Extracted entries>

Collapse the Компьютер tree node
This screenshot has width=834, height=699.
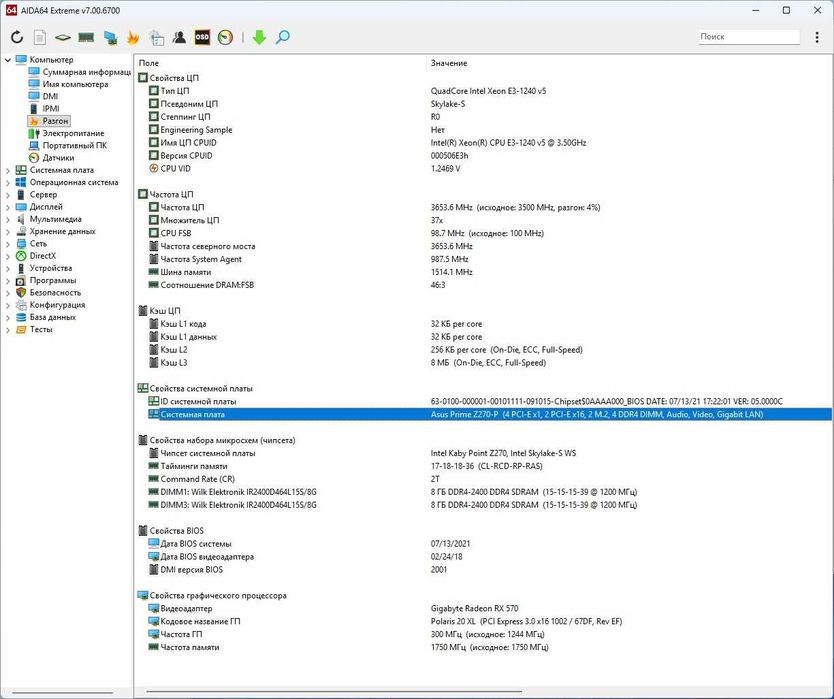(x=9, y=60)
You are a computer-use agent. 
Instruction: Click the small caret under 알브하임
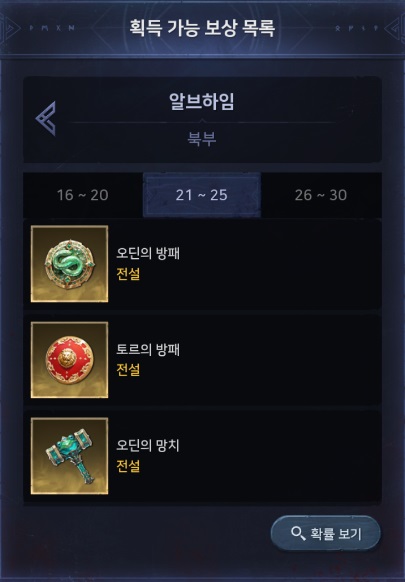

What the exercise asks> From the first line to the last, retype the data above exactly, but not its images.

Task solution>
Collapse the Компьютер tree node
This screenshot has width=834, height=699.
(x=9, y=60)
You are a computer-use agent. 
Instruction: Click the small caret under 알브하임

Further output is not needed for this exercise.